Colloidal Covalent Organic Frameworks.

Covalent organic frameworks (COFs) are two- or three-dimensional (2D or 3D) polymer networks with designed topology and chemical functionality, permanent porosity, and high surface areas. These features are potentially useful for a broad range of applications, including catalysis, optoelectronics, and energy storage devices. But current COF syntheses offer poor control over the material's morphology and final form, generally providing insoluble and unprocessable microcrystalline powder aggregates. COF polymerizations are often performed under conditions in which the monomers are only partially soluble in the reaction solvent, and this heterogeneity has hindered understanding of their polymerization or crystallization processes. Here we report homogeneous polymerization conditions for boronate ester-linked, 2D COFs that inhibit crystallite precipitation, resulting in stable colloidal suspensions of 2D COF nanoparticles. The hexagonal, layered structures of the colloids are confirmed by small-angle and wide-angle X-ray scattering, and kinetic characterization provides insight into the growth process. The colloid size is modulated by solvent conditions, and the technique is demonstrated for four 2D boronate ester-linked COFs. The diameter of individual COF nanoparticles in solution is monitored and quantified during COF growth and stabilization at elevated temperature using in situ variable-temperature liquid cell transmission electron microscopy imaging, a new characterization technique that complements conventional bulk scattering techniques. Solution casting of the colloids yields a free-standing transparent COF film with retained crystallinity and porosity, as well as preferential crystallite orientation. Collectively this structural control provides new opportunities for understanding COF formation and designing morphologies for device applications.

Introduction

Covalent organic frameworks (COFs) are crystalline porous polymers with predictable bonding in two or three dimensions, tunable molecular structures, and high specific surface areas.[1−5] COFs are potentially attractive for selective membranes, catalyst supports, organic electronic devices, and electrical energy storage devices.[6−15] One of the major challenges to harnessing their properties is that COFs are typically formed as insoluble microcrystalline powders, which are difficult to process or not useful for these applications. Although some progress has been made in preparing COF thin films selectively and with specific crystalline orientations,[16−18] we attribute the small average crystallite sizes and tendency to form as powders to empirical screening approaches used to identify polymerization conditions for new frameworks.
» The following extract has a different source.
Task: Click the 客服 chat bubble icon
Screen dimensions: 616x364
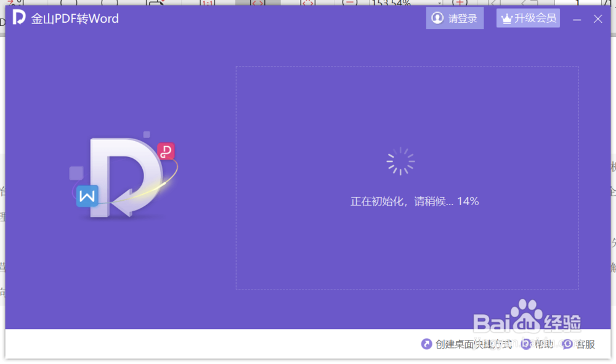Action: click(566, 344)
We recently reported the first studies into the mechanism of COF growth using boronate ester systems as a model network, which identified an irreversible precipitation during the reaction that inhibited further structural error correction and crystallite growth.[19] We hypothesized that this aggregation of crystallites was a function of both rapid, facile nucleation and intermolecular attractive forces between the crystallites.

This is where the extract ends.